== Aim of the task ==
Your answer must be an exact copy of the entries, containing no images.

== Records shown ==
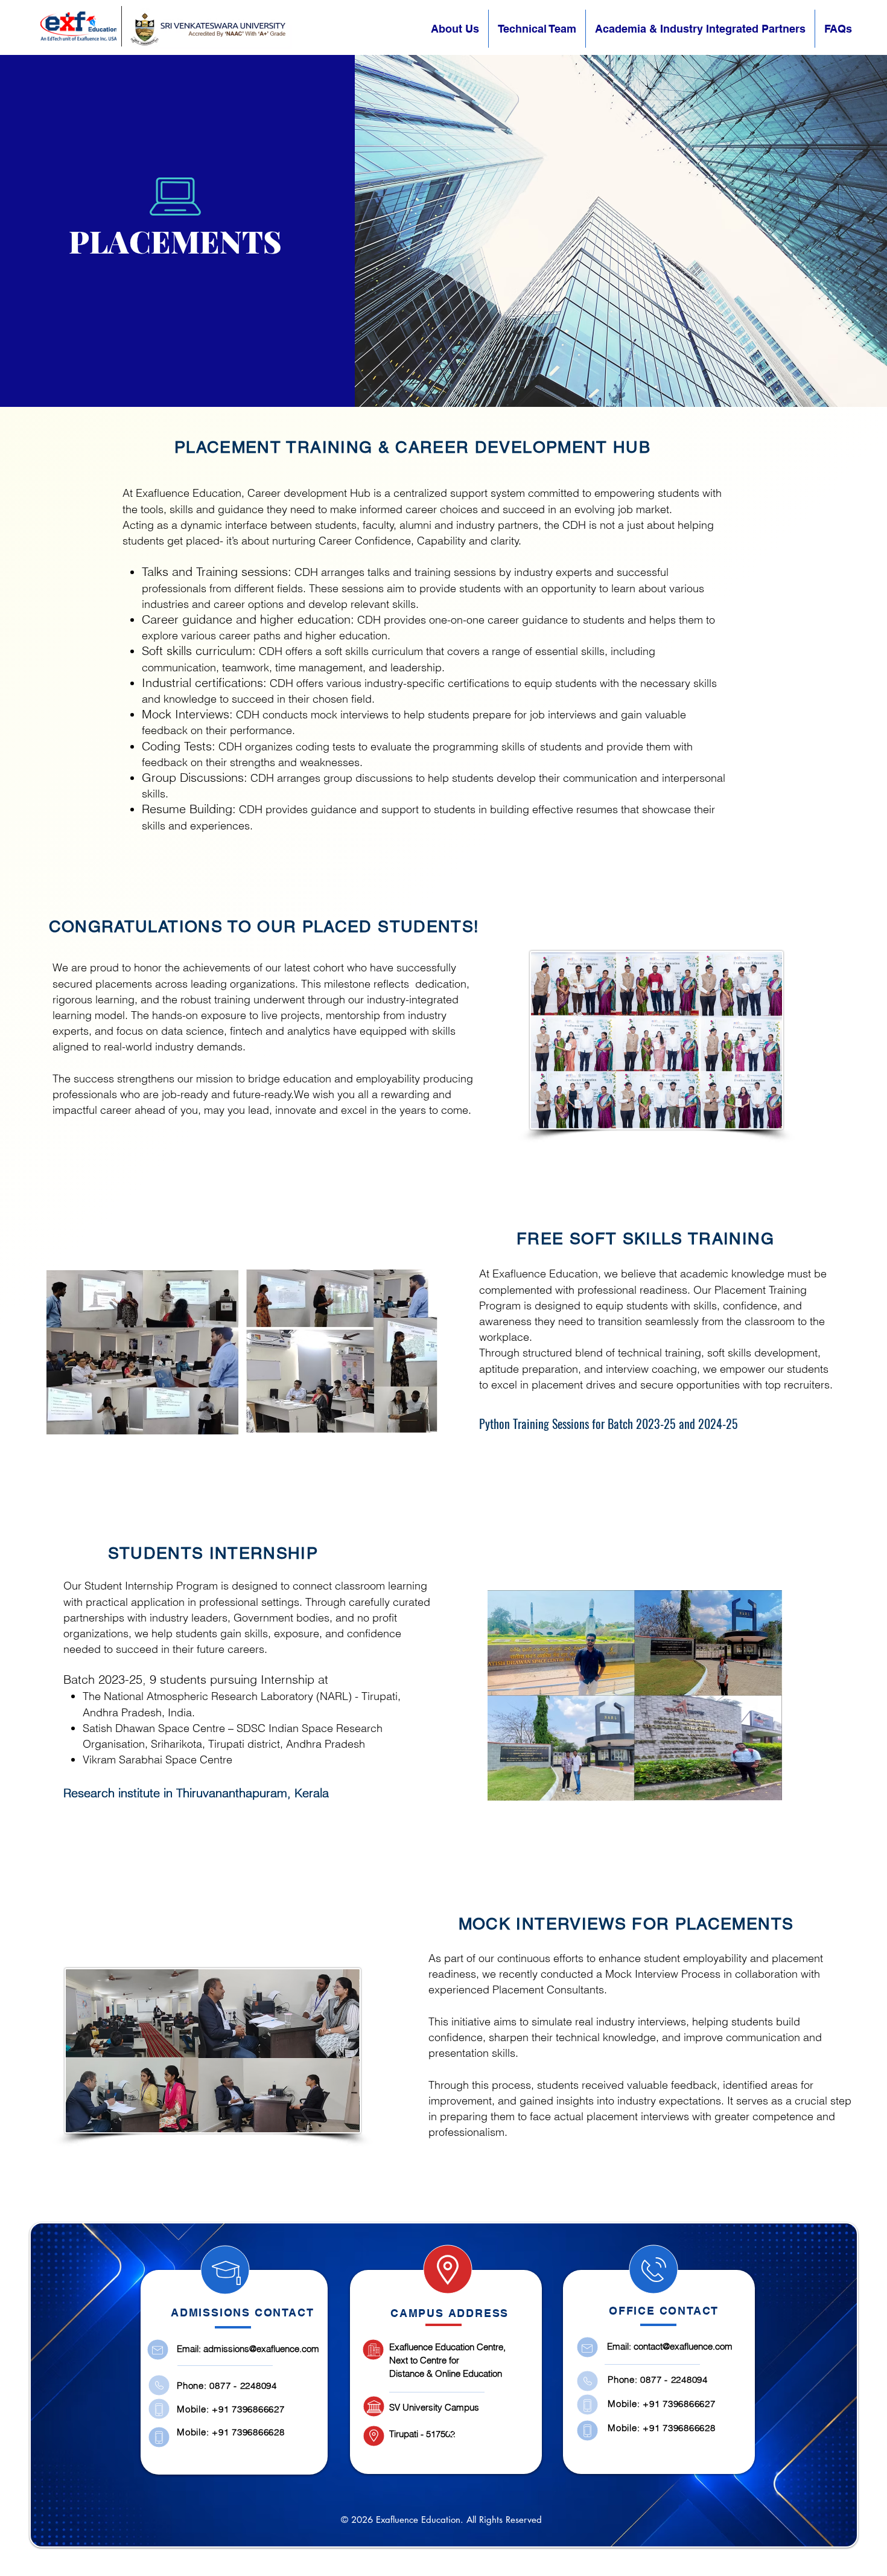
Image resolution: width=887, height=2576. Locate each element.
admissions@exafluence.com (261, 2348)
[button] (700, 29)
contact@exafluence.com (683, 2346)
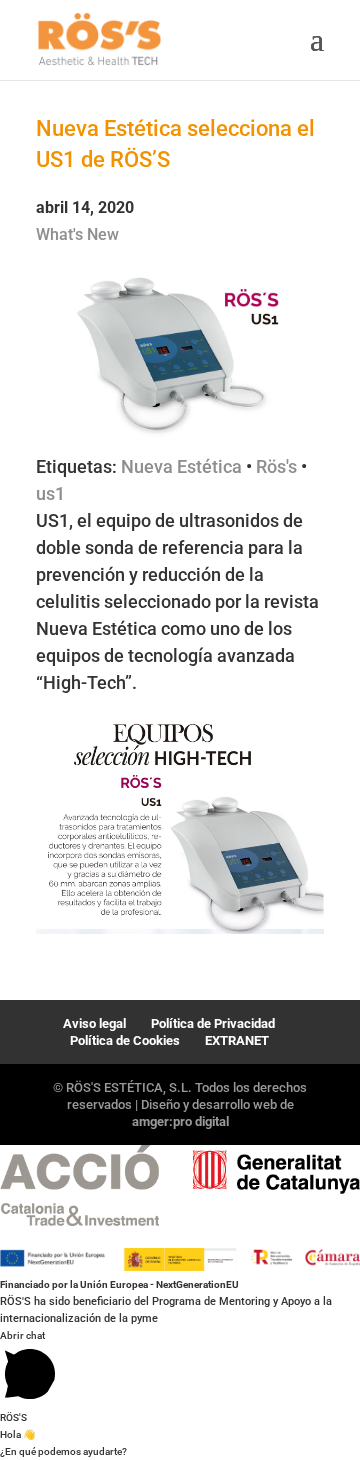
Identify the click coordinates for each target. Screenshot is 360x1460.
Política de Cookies (125, 1040)
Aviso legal (94, 1023)
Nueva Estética (181, 466)
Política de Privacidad (213, 1023)
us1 (50, 493)
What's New (77, 234)
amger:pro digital (180, 1121)
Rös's (276, 466)
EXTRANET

== Your response ==
Image resolution: width=887, height=2576. Locate each element.
admissions@exafluence.com (261, 2348)
[button] (700, 29)
contact@exafluence.com (683, 2346)
Identify the click coordinates for each target. Screenshot is 360x1460.
Política de Cookies (125, 1040)
Aviso legal (94, 1023)
Nueva Estética (181, 466)
Política de Privacidad (213, 1023)
us1 (50, 493)
What's New (77, 234)
amger:pro digital (180, 1121)
Rös's (276, 466)
EXTRANET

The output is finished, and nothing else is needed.